(Saved data entries)
----
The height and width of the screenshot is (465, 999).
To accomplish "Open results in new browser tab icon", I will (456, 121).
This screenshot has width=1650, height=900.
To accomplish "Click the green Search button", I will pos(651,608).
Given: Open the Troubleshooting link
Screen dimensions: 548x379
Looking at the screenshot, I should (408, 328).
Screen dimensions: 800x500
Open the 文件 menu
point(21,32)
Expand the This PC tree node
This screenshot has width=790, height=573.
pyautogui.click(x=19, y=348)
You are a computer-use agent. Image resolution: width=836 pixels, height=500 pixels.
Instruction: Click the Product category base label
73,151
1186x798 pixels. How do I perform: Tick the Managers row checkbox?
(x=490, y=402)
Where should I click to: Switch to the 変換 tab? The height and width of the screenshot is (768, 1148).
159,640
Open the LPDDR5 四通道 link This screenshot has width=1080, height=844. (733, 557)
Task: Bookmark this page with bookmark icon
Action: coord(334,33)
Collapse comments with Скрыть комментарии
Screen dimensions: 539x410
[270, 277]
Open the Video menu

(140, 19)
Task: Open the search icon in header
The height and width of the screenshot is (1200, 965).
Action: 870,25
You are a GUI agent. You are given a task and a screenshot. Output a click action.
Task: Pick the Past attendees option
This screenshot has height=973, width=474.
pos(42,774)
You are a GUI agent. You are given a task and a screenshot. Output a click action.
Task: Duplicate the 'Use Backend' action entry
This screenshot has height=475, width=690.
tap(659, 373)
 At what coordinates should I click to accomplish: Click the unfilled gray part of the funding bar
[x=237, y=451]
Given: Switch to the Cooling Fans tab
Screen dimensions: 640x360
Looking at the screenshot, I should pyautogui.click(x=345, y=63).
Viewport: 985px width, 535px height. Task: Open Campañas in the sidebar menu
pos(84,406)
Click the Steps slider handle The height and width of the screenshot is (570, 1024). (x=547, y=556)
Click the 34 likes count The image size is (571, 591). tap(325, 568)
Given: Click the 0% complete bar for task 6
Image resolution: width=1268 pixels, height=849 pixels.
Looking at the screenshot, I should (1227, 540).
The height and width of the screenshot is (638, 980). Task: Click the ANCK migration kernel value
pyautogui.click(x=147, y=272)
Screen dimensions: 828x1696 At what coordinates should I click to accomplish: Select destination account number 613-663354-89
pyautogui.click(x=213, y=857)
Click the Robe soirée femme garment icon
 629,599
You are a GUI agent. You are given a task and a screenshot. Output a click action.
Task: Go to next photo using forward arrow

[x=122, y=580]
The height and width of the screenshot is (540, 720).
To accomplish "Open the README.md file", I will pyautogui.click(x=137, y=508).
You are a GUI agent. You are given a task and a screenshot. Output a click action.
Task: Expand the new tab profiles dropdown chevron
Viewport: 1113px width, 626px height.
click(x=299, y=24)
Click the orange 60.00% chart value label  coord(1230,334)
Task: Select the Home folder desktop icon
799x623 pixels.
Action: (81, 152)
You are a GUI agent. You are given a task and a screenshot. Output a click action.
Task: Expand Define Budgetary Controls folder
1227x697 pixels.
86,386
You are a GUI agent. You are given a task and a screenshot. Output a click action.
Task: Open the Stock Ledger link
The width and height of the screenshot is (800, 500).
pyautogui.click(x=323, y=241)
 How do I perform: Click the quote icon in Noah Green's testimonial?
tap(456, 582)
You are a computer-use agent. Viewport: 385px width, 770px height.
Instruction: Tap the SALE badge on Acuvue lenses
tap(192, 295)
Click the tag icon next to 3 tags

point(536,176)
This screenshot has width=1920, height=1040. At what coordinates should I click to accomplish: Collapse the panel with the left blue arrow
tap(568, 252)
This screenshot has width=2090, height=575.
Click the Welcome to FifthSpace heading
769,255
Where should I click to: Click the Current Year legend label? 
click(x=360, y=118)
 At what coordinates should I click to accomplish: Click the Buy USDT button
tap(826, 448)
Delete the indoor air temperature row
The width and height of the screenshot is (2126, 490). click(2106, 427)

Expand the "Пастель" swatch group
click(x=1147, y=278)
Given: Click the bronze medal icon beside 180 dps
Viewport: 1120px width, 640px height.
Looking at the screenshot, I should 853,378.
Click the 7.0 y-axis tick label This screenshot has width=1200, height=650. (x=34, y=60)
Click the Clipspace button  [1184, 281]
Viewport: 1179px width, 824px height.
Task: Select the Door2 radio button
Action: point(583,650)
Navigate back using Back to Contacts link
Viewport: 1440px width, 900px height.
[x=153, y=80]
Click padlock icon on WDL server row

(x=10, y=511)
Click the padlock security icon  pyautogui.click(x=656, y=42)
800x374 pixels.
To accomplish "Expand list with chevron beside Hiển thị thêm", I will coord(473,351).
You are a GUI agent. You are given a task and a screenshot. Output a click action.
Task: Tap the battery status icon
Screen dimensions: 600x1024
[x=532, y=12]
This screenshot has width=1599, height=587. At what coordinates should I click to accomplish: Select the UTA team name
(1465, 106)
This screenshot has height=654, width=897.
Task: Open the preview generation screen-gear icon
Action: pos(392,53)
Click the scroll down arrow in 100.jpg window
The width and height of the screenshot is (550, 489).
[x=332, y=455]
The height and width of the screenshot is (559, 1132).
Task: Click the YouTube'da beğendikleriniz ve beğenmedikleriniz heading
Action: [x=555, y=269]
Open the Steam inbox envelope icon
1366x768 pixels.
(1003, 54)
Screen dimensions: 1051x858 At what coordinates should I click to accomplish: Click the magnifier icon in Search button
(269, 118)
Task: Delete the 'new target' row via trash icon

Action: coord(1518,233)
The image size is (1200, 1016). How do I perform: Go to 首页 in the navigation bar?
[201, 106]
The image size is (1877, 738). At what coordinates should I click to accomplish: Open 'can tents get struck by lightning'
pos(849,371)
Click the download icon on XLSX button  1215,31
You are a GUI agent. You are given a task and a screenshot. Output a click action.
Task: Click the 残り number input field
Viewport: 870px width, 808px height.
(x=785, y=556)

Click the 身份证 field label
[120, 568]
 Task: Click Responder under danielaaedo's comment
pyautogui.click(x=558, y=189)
----
What to do: Render every record verbatim. Nothing should be left out.

Task output:
The height and width of the screenshot is (465, 999).
To accomplish "Open results in new browser tab icon", I will (456, 121).
This screenshot has width=1650, height=900.
To accomplish "Click the green Search button", I will pos(651,608).
Given: Open the Troubleshooting link
Screen dimensions: 548x379
Looking at the screenshot, I should (408, 328).
Screen dimensions: 800x500
Open the 文件 menu
point(21,32)
Expand the This PC tree node
This screenshot has width=790, height=573.
pyautogui.click(x=19, y=348)
You are a computer-use agent. Image resolution: width=836 pixels, height=500 pixels.
Instruction: Click the Product category base label
73,151
1186x798 pixels. How do I perform: Tick the Managers row checkbox?
(x=490, y=402)
Where should I click to: Switch to the 変換 tab? The height and width of the screenshot is (768, 1148).
159,640
Open the LPDDR5 四通道 link This screenshot has width=1080, height=844. (733, 557)
Task: Bookmark this page with bookmark icon
Action: coord(334,33)
Collapse comments with Скрыть комментарии
Screen dimensions: 539x410
[270, 277]
Open the Video menu

(140, 19)
Task: Open the search icon in header
The height and width of the screenshot is (1200, 965).
Action: 870,25
You are a GUI agent. You are given a task and a screenshot. Output a click action.
Task: Pick the Past attendees option
This screenshot has height=973, width=474.
pos(42,774)
You are a GUI agent. You are given a task and a screenshot. Output a click action.
Task: Duplicate the 'Use Backend' action entry
This screenshot has height=475, width=690.
tap(659, 373)
 At what coordinates should I click to accomplish: Click the unfilled gray part of the funding bar
[x=237, y=451]
Given: Switch to the Cooling Fans tab
Screen dimensions: 640x360
Looking at the screenshot, I should pyautogui.click(x=345, y=63).
Viewport: 985px width, 535px height. Task: Open Campañas in the sidebar menu
pos(84,406)
Click the Steps slider handle The height and width of the screenshot is (570, 1024). (x=547, y=556)
Click the 34 likes count The image size is (571, 591). tap(325, 568)
Given: Click the 0% complete bar for task 6
Image resolution: width=1268 pixels, height=849 pixels.
Looking at the screenshot, I should (1227, 540).
The height and width of the screenshot is (638, 980). Task: Click the ANCK migration kernel value
pyautogui.click(x=147, y=272)
Screen dimensions: 828x1696 At what coordinates should I click to accomplish: Select destination account number 613-663354-89
pyautogui.click(x=213, y=857)
Click the Robe soirée femme garment icon
 629,599
You are a GUI agent. You are given a task and a screenshot. Output a click action.
Task: Go to next photo using forward arrow

[x=122, y=580]
The height and width of the screenshot is (540, 720).
To accomplish "Open the README.md file", I will pyautogui.click(x=137, y=508).
You are a GUI agent. You are given a task and a screenshot. Output a click action.
Task: Expand the new tab profiles dropdown chevron
Viewport: 1113px width, 626px height.
click(x=299, y=24)
Click the orange 60.00% chart value label  coord(1230,334)
Task: Select the Home folder desktop icon
799x623 pixels.
Action: (81, 152)
You are a GUI agent. You are given a task and a screenshot. Output a click action.
Task: Expand Define Budgetary Controls folder
1227x697 pixels.
86,386
You are a GUI agent. You are given a task and a screenshot. Output a click action.
Task: Open the Stock Ledger link
The width and height of the screenshot is (800, 500).
pyautogui.click(x=323, y=241)
 How do I perform: Click the quote icon in Noah Green's testimonial?
tap(456, 582)
You are a computer-use agent. Viewport: 385px width, 770px height.
Instruction: Tap the SALE badge on Acuvue lenses
tap(192, 295)
Click the tag icon next to 3 tags

point(536,176)
This screenshot has width=1920, height=1040. At what coordinates should I click to accomplish: Collapse the panel with the left blue arrow
tap(568, 252)
This screenshot has width=2090, height=575.
Click the Welcome to FifthSpace heading
769,255
Where should I click to: Click the Current Year legend label? 
click(x=360, y=118)
 At what coordinates should I click to accomplish: Click the Buy USDT button
tap(826, 448)
Delete the indoor air temperature row
The width and height of the screenshot is (2126, 490). click(2106, 427)

Expand the "Пастель" swatch group
click(x=1147, y=278)
Given: Click the bronze medal icon beside 180 dps
Viewport: 1120px width, 640px height.
Looking at the screenshot, I should 853,378.
Click the 7.0 y-axis tick label This screenshot has width=1200, height=650. (x=34, y=60)
Click the Clipspace button  [1184, 281]
Viewport: 1179px width, 824px height.
Task: Select the Door2 radio button
Action: point(583,650)
Navigate back using Back to Contacts link
Viewport: 1440px width, 900px height.
[x=153, y=80]
Click padlock icon on WDL server row

(x=10, y=511)
Click the padlock security icon  pyautogui.click(x=656, y=42)
800x374 pixels.
To accomplish "Expand list with chevron beside Hiển thị thêm", I will coord(473,351).
You are a GUI agent. You are given a task and a screenshot. Output a click action.
Task: Tap the battery status icon
Screen dimensions: 600x1024
[x=532, y=12]
This screenshot has width=1599, height=587. At what coordinates should I click to accomplish: Select the UTA team name
(1465, 106)
This screenshot has height=654, width=897.
Task: Open the preview generation screen-gear icon
Action: pos(392,53)
Click the scroll down arrow in 100.jpg window
The width and height of the screenshot is (550, 489).
[x=332, y=455]
The height and width of the screenshot is (559, 1132).
Task: Click the YouTube'da beğendikleriniz ve beğenmedikleriniz heading
Action: [x=555, y=269]
Open the Steam inbox envelope icon
1366x768 pixels.
(1003, 54)
Screen dimensions: 1051x858 At what coordinates should I click to accomplish: Click the magnifier icon in Search button
(269, 118)
Task: Delete the 'new target' row via trash icon

Action: coord(1518,233)
The image size is (1200, 1016). How do I perform: Go to 首页 in the navigation bar?
[201, 106]
The image size is (1877, 738). At what coordinates should I click to accomplish: Open 'can tents get struck by lightning'
pos(849,371)
Click the download icon on XLSX button  1215,31
You are a GUI agent. You are given a task and a screenshot. Output a click action.
Task: Click the 残り number input field
Viewport: 870px width, 808px height.
(x=785, y=556)

Click the 身份证 field label
[120, 568]
 Task: Click Responder under danielaaedo's comment
pyautogui.click(x=558, y=189)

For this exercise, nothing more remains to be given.